■ **Try it**
Comb through the entries for "icon" and pull out each line that holds it.

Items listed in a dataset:
*** Begin section ***

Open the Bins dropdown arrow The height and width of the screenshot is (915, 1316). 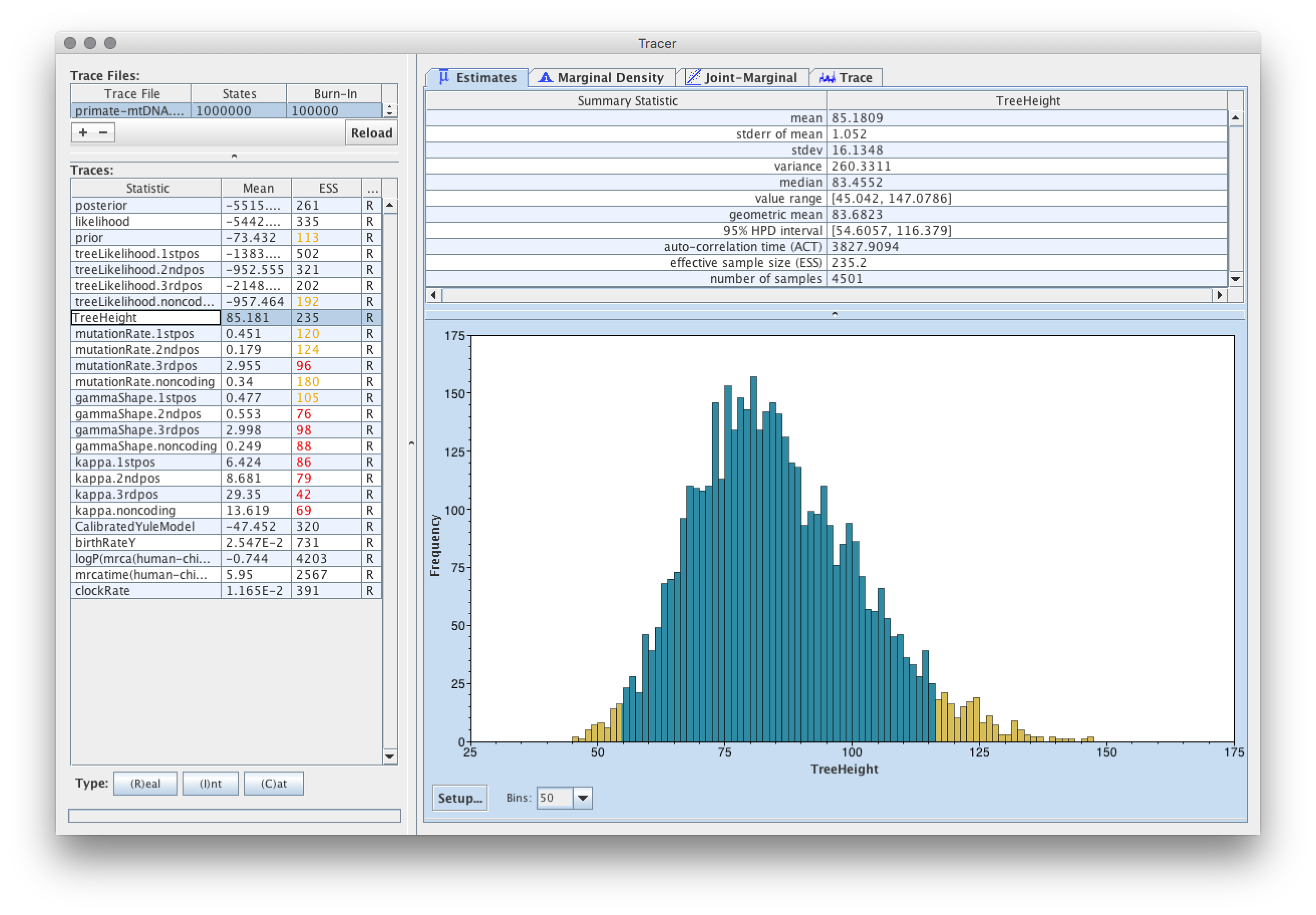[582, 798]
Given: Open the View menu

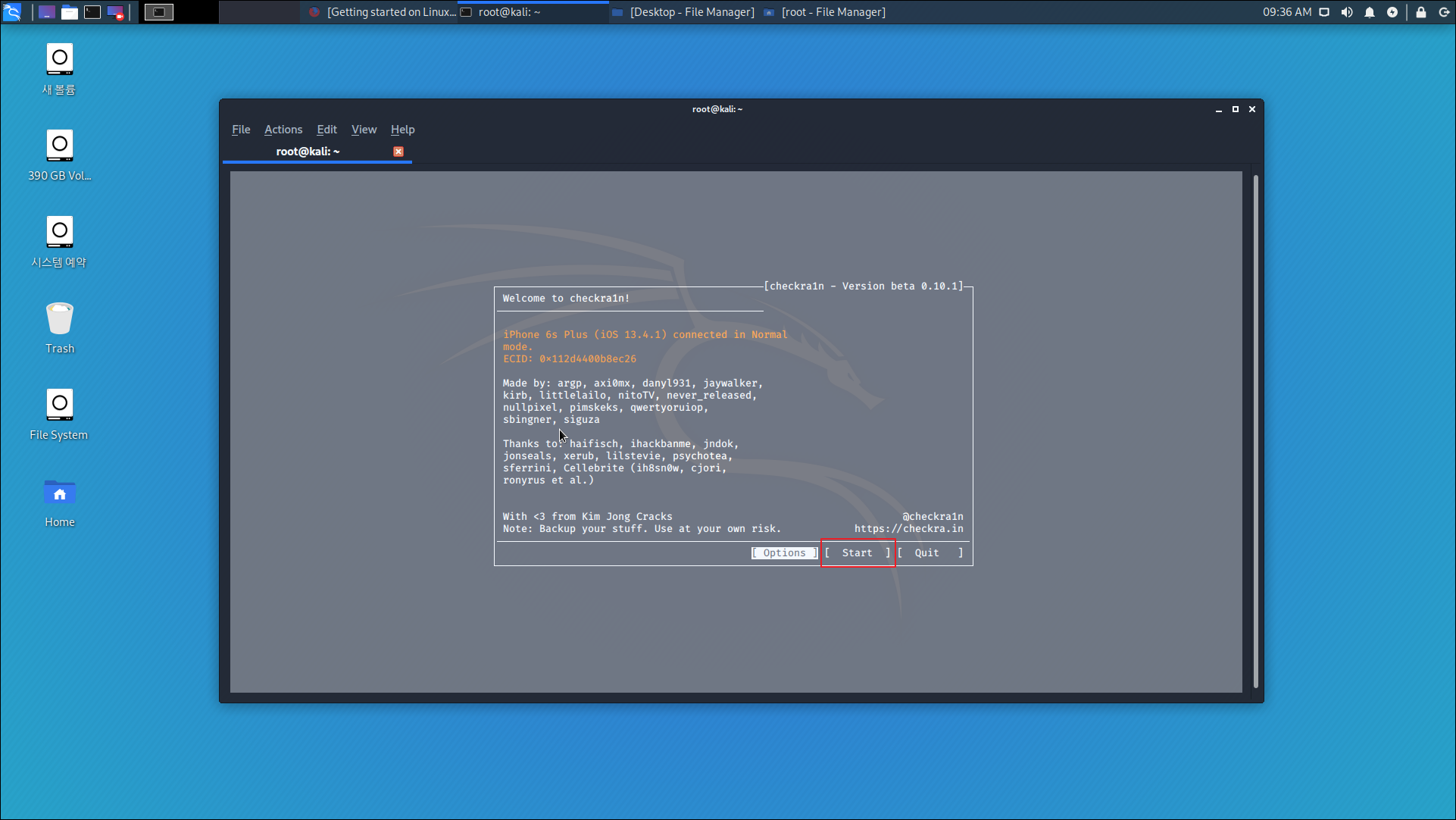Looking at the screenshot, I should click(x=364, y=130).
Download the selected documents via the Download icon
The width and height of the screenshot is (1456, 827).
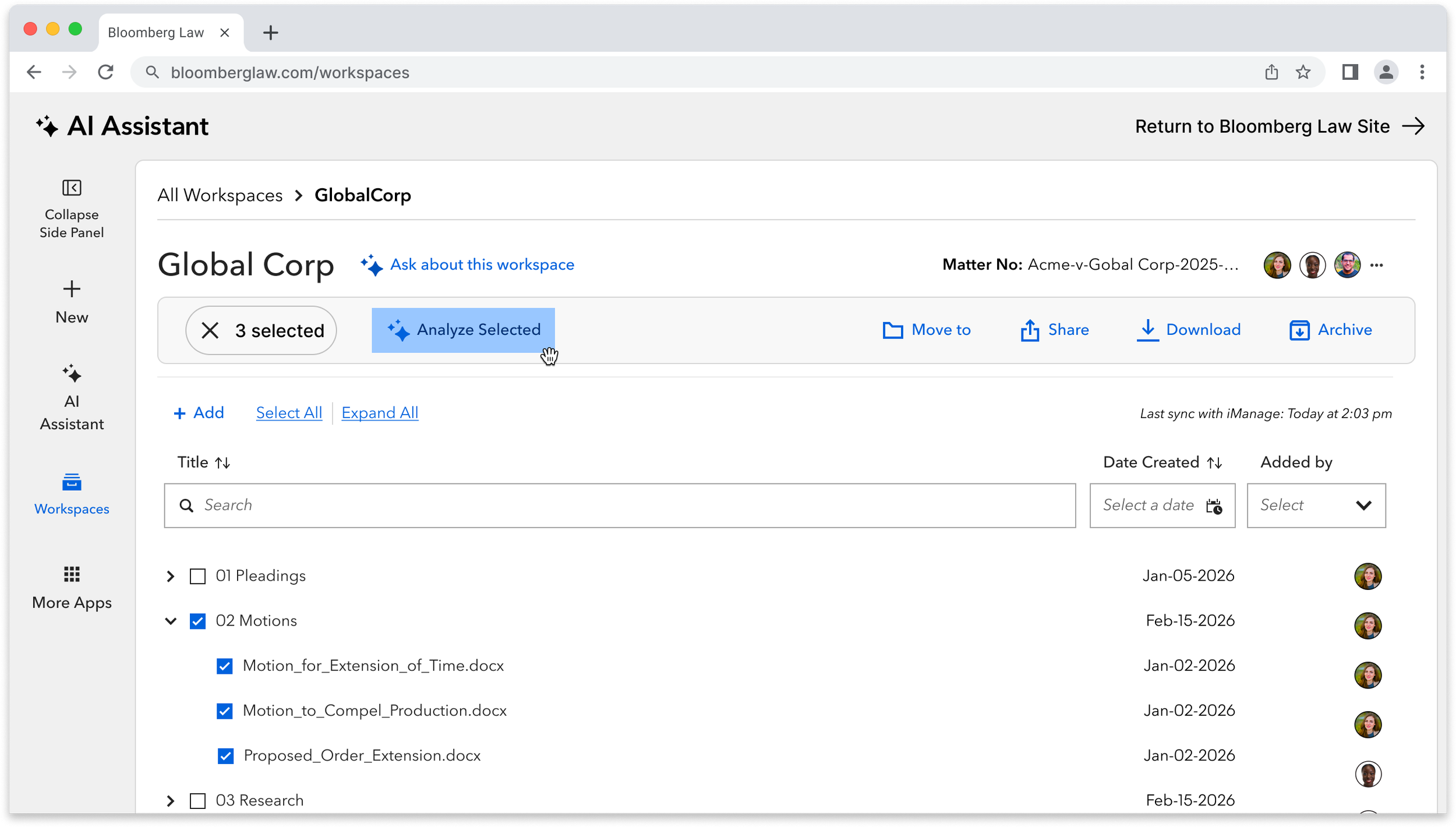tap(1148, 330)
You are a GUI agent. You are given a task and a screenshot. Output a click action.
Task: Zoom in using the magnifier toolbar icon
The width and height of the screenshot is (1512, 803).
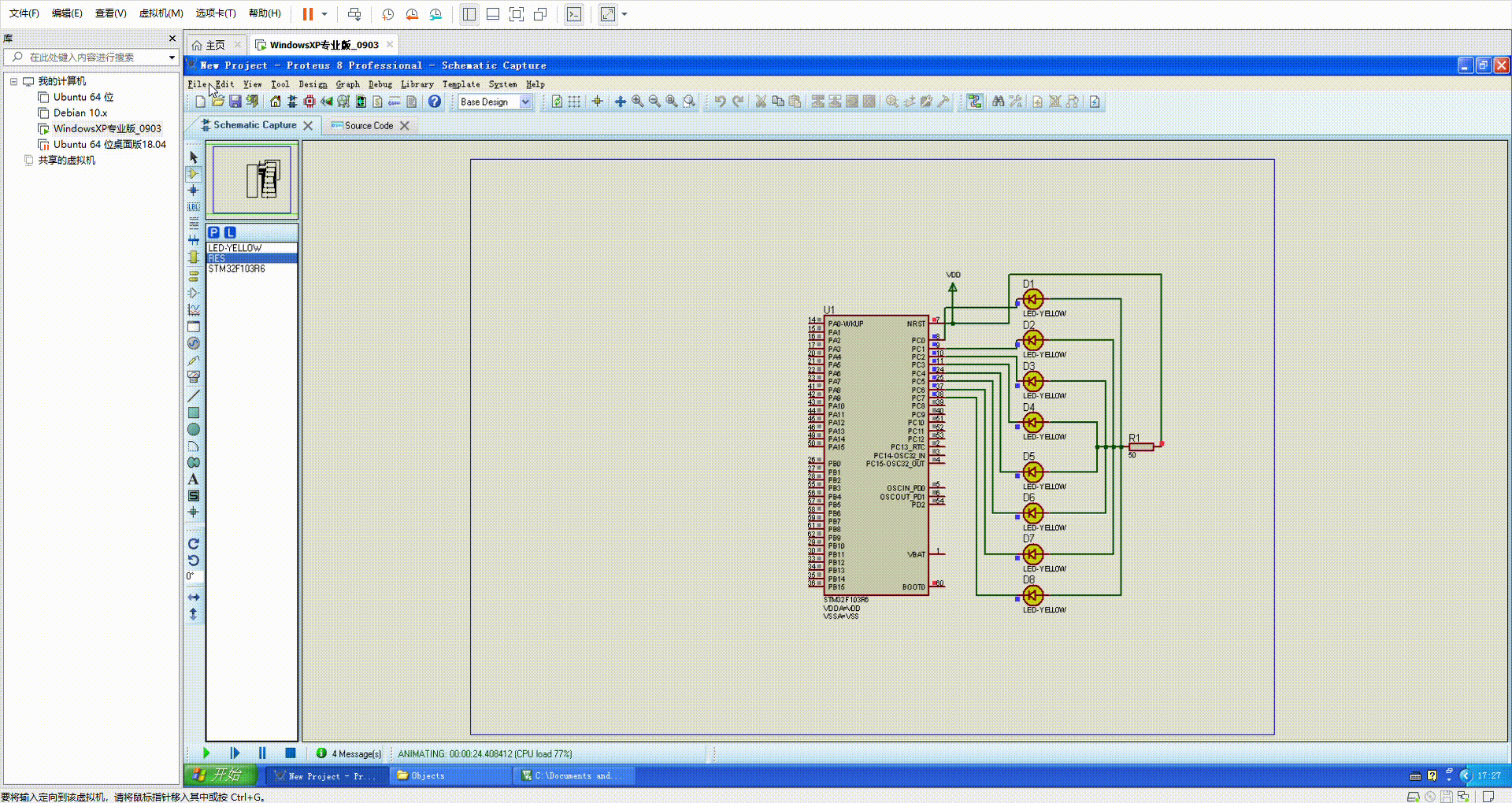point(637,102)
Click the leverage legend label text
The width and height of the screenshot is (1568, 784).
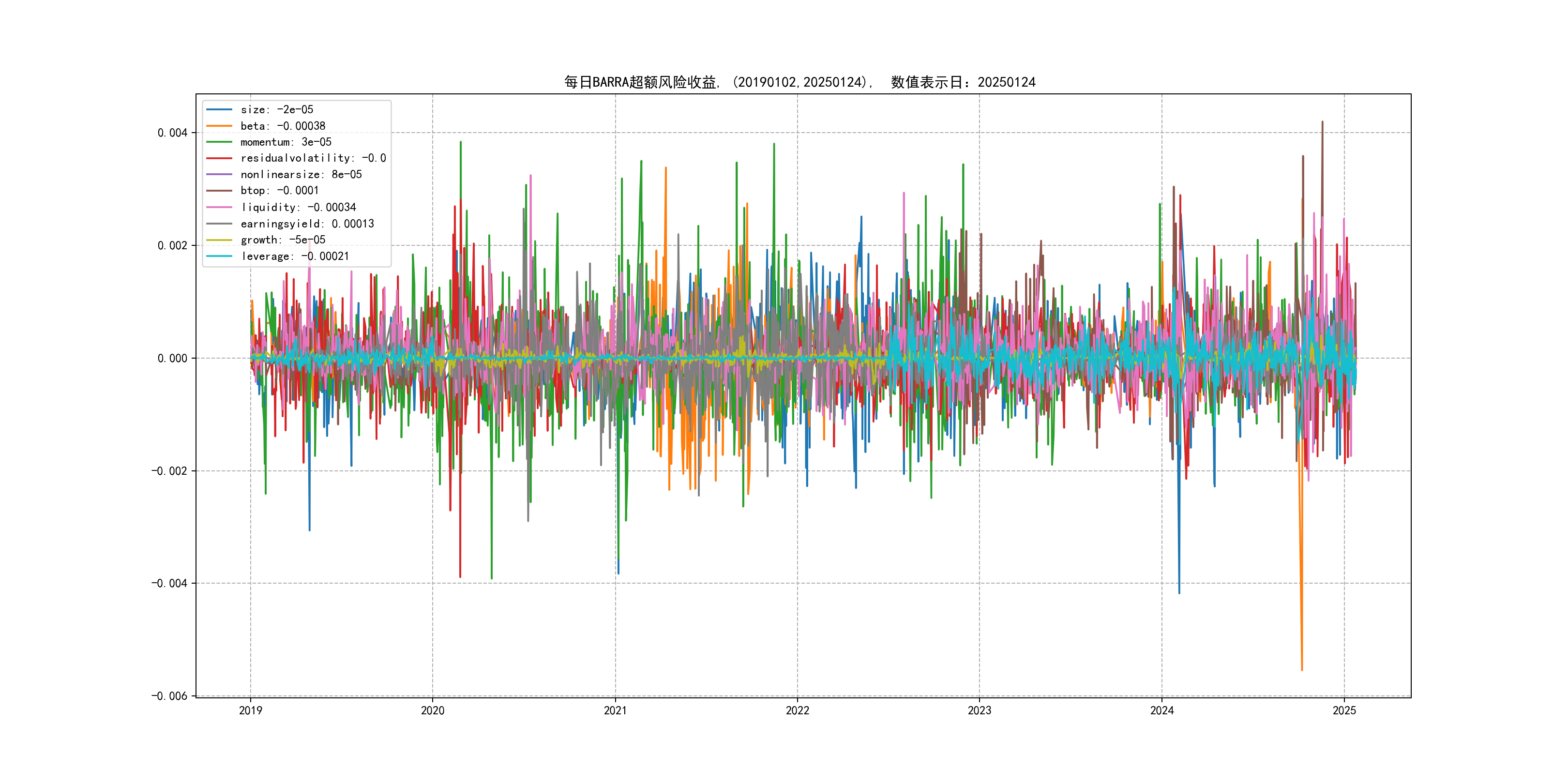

*** End section ***

■ **Answer to this problem**
Download the selected documents via the Download icon
Task: Zoom in using the magnifier toolbar icon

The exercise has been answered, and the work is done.